- **Task statement**
In the passage on Jess Phillips's talk, explain what her point about a lack of diversity in experiences in parliament refers to.

- **Given passage**
^^^^^^^^

“You should always be pushing your representatives to do better and be better. . . Genuinely they’re all frightened of you! We’re genuinely frightened of the people who elect us!”
The Politics & International Relations Society at the University of Kent welcomed Jess Phillips MP for a far-reaching conversation on British politics. The discussion began with Phillips explaining her journey into politics – how jobs and experiences before her role in parliament shaped her interest in politics. Talking about her time in parliament she made remarks upon the lack of diversity, both in terms of gender and race, but also experiences; notably how the lived experiences of MPs, more often than not, do not accurately reflect those that they represent. She also brought up the inequalities that have been highlighted during the COVID-19 pandemic.

^^^^^^^^

[Saved data entries]
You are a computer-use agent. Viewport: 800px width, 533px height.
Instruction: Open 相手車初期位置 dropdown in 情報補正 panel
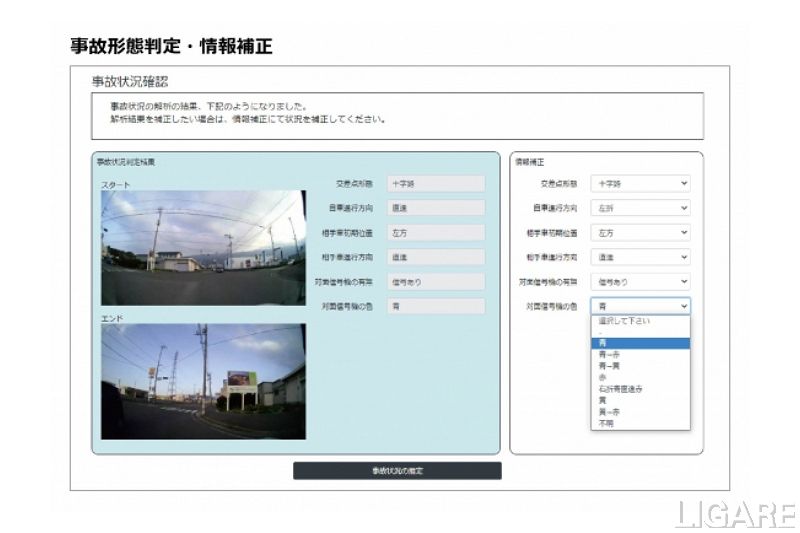click(640, 232)
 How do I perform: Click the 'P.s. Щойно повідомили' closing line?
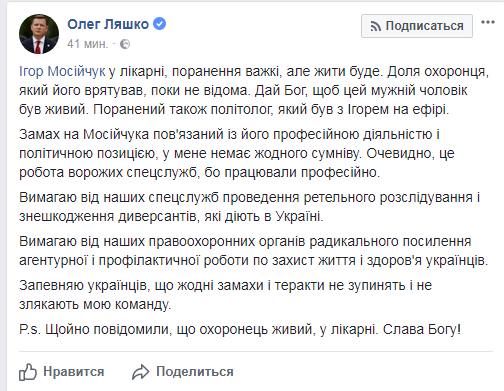[240, 329]
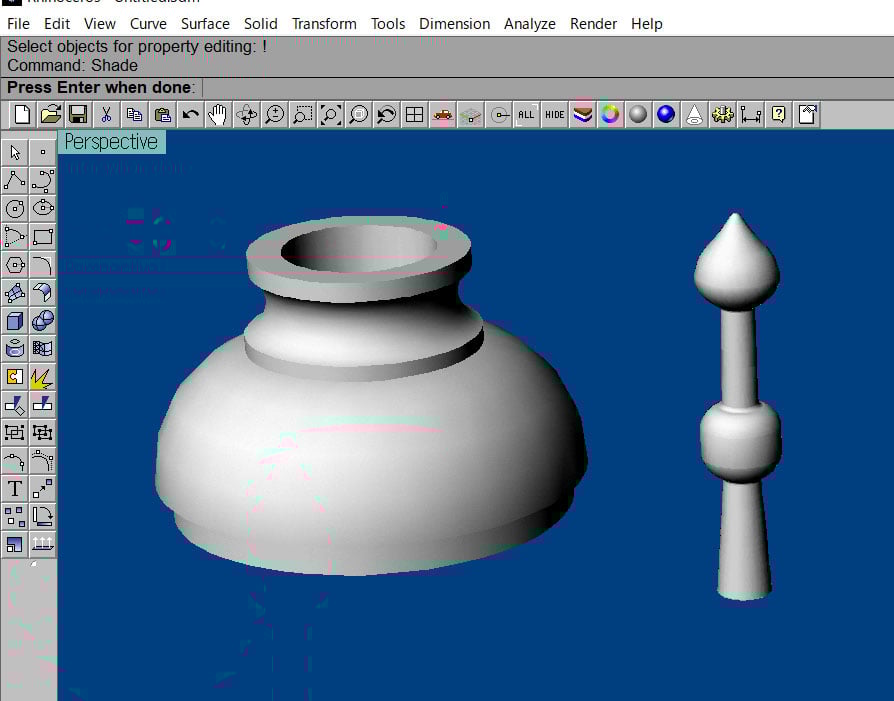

^^^^^^^^

- **Solved problem**
It refers to the gap between MPs and the public. The lived experiences of MPs, more often than not, do not accurately reflect those of the people they represent.